## AUFGABE
Schreib alle folgenden Einträge Wort für Wort ab.

## VORLIEGENDE EINTRÄGE

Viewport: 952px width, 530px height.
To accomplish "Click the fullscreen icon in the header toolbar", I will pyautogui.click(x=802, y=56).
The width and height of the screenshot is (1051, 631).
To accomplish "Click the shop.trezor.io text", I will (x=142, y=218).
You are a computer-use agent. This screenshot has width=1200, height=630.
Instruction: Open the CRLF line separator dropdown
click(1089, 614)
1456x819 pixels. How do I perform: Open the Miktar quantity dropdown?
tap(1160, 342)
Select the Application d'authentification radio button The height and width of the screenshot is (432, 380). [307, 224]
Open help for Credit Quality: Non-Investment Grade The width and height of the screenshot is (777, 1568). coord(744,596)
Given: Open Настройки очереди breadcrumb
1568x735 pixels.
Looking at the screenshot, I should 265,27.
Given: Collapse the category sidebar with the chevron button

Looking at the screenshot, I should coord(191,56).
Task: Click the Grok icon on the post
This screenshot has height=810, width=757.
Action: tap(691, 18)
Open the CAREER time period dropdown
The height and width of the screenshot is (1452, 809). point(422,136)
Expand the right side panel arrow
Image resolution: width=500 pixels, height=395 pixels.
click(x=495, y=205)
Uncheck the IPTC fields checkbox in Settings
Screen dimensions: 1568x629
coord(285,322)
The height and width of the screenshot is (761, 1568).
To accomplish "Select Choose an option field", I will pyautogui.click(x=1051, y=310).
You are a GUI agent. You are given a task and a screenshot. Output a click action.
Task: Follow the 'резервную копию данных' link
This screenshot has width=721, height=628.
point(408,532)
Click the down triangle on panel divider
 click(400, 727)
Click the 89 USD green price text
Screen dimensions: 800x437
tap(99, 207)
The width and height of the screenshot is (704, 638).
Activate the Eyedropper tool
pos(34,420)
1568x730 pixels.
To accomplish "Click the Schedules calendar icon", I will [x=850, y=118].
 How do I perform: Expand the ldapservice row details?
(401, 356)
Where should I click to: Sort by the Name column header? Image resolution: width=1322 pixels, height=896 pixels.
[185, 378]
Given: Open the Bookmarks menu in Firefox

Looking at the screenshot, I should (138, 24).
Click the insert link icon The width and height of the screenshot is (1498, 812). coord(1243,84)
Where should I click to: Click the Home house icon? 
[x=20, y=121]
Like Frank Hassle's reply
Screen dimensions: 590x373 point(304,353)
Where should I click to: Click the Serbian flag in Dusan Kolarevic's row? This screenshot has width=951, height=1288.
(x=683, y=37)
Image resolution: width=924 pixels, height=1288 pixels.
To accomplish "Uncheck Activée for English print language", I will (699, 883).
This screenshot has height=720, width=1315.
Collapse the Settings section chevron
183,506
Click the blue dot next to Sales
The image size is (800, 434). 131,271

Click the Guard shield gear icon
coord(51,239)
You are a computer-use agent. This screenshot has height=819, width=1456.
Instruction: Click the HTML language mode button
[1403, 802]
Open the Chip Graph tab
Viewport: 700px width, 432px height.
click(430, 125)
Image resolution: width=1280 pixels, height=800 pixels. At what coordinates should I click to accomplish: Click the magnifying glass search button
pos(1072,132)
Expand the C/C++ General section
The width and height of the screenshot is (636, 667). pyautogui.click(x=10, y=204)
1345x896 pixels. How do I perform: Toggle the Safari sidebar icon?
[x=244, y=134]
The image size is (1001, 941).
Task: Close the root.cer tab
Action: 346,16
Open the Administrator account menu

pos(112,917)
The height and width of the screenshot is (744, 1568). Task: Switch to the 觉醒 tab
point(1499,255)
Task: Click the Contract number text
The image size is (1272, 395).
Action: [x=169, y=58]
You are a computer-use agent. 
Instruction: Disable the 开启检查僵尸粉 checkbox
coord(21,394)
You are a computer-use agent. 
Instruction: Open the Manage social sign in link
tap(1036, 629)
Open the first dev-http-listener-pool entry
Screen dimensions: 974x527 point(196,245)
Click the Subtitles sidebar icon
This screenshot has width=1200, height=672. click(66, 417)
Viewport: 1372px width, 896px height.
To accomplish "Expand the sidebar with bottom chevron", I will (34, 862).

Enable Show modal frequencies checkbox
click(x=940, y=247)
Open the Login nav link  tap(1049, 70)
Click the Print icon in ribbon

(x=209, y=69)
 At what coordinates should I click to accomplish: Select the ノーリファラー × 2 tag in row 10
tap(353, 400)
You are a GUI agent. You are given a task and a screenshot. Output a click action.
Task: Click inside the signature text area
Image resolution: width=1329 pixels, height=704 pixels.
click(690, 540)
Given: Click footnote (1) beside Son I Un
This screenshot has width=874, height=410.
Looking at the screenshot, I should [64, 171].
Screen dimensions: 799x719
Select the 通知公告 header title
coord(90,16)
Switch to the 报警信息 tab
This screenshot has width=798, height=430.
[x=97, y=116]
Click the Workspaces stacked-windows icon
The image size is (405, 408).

## LÖSUNG
Viewport: 952px width, 530px height.
To accomplish "Click the fullscreen icon in the header toolbar", I will pyautogui.click(x=802, y=56).
The width and height of the screenshot is (1051, 631).
To accomplish "Click the shop.trezor.io text", I will (x=142, y=218).
You are a computer-use agent. This screenshot has width=1200, height=630.
Instruction: Open the CRLF line separator dropdown
click(1089, 614)
1456x819 pixels. How do I perform: Open the Miktar quantity dropdown?
tap(1160, 342)
Select the Application d'authentification radio button The height and width of the screenshot is (432, 380). [307, 224]
Open help for Credit Quality: Non-Investment Grade The width and height of the screenshot is (777, 1568). coord(744,596)
Given: Open Настройки очереди breadcrumb
1568x735 pixels.
Looking at the screenshot, I should 265,27.
Given: Collapse the category sidebar with the chevron button

Looking at the screenshot, I should coord(191,56).
Task: Click the Grok icon on the post
This screenshot has height=810, width=757.
Action: tap(691, 18)
Open the CAREER time period dropdown
The height and width of the screenshot is (1452, 809). point(422,136)
Expand the right side panel arrow
Image resolution: width=500 pixels, height=395 pixels.
click(x=495, y=205)
Uncheck the IPTC fields checkbox in Settings
Screen dimensions: 1568x629
coord(285,322)
The height and width of the screenshot is (761, 1568).
To accomplish "Select Choose an option field", I will pyautogui.click(x=1051, y=310).
You are a GUI agent. You are given a task and a screenshot. Output a click action.
Task: Follow the 'резервную копию данных' link
This screenshot has width=721, height=628.
point(408,532)
Click the down triangle on panel divider
 click(400, 727)
Click the 89 USD green price text
Screen dimensions: 800x437
tap(99, 207)
The width and height of the screenshot is (704, 638).
Activate the Eyedropper tool
pos(34,420)
1568x730 pixels.
To accomplish "Click the Schedules calendar icon", I will [x=850, y=118].
 How do I perform: Expand the ldapservice row details?
(401, 356)
Where should I click to: Sort by the Name column header? Image resolution: width=1322 pixels, height=896 pixels.
[185, 378]
Given: Open the Bookmarks menu in Firefox

Looking at the screenshot, I should (138, 24).
Click the insert link icon The width and height of the screenshot is (1498, 812). coord(1243,84)
Where should I click to: Click the Home house icon? 
[x=20, y=121]
Like Frank Hassle's reply
Screen dimensions: 590x373 point(304,353)
Where should I click to: Click the Serbian flag in Dusan Kolarevic's row? This screenshot has width=951, height=1288.
(x=683, y=37)
Image resolution: width=924 pixels, height=1288 pixels.
To accomplish "Uncheck Activée for English print language", I will (699, 883).
This screenshot has height=720, width=1315.
Collapse the Settings section chevron
183,506
Click the blue dot next to Sales
The image size is (800, 434). 131,271

Click the Guard shield gear icon
coord(51,239)
You are a computer-use agent. This screenshot has height=819, width=1456.
Instruction: Click the HTML language mode button
[1403, 802]
Open the Chip Graph tab
Viewport: 700px width, 432px height.
click(430, 125)
Image resolution: width=1280 pixels, height=800 pixels. At what coordinates should I click to accomplish: Click the magnifying glass search button
pos(1072,132)
Expand the C/C++ General section
The width and height of the screenshot is (636, 667). pyautogui.click(x=10, y=204)
1345x896 pixels. How do I perform: Toggle the Safari sidebar icon?
[x=244, y=134]
The image size is (1001, 941).
Task: Close the root.cer tab
Action: 346,16
Open the Administrator account menu

pos(112,917)
The height and width of the screenshot is (744, 1568). Task: Switch to the 觉醒 tab
point(1499,255)
Task: Click the Contract number text
The image size is (1272, 395).
Action: [x=169, y=58]
You are a computer-use agent. 
Instruction: Disable the 开启检查僵尸粉 checkbox
coord(21,394)
You are a computer-use agent. 
Instruction: Open the Manage social sign in link
tap(1036, 629)
Open the first dev-http-listener-pool entry
Screen dimensions: 974x527 point(196,245)
Click the Subtitles sidebar icon
This screenshot has width=1200, height=672. click(66, 417)
Viewport: 1372px width, 896px height.
To accomplish "Expand the sidebar with bottom chevron", I will (34, 862).

Enable Show modal frequencies checkbox
click(x=940, y=247)
Open the Login nav link  tap(1049, 70)
Click the Print icon in ribbon

(x=209, y=69)
 At what coordinates should I click to accomplish: Select the ノーリファラー × 2 tag in row 10
tap(353, 400)
You are a GUI agent. You are given a task and a screenshot. Output a click action.
Task: Click inside the signature text area
Image resolution: width=1329 pixels, height=704 pixels.
click(690, 540)
Given: Click footnote (1) beside Son I Un
This screenshot has width=874, height=410.
Looking at the screenshot, I should [64, 171].
Screen dimensions: 799x719
Select the 通知公告 header title
coord(90,16)
Switch to the 报警信息 tab
This screenshot has width=798, height=430.
[x=97, y=116]
Click the Workspaces stacked-windows icon
The image size is (405, 408).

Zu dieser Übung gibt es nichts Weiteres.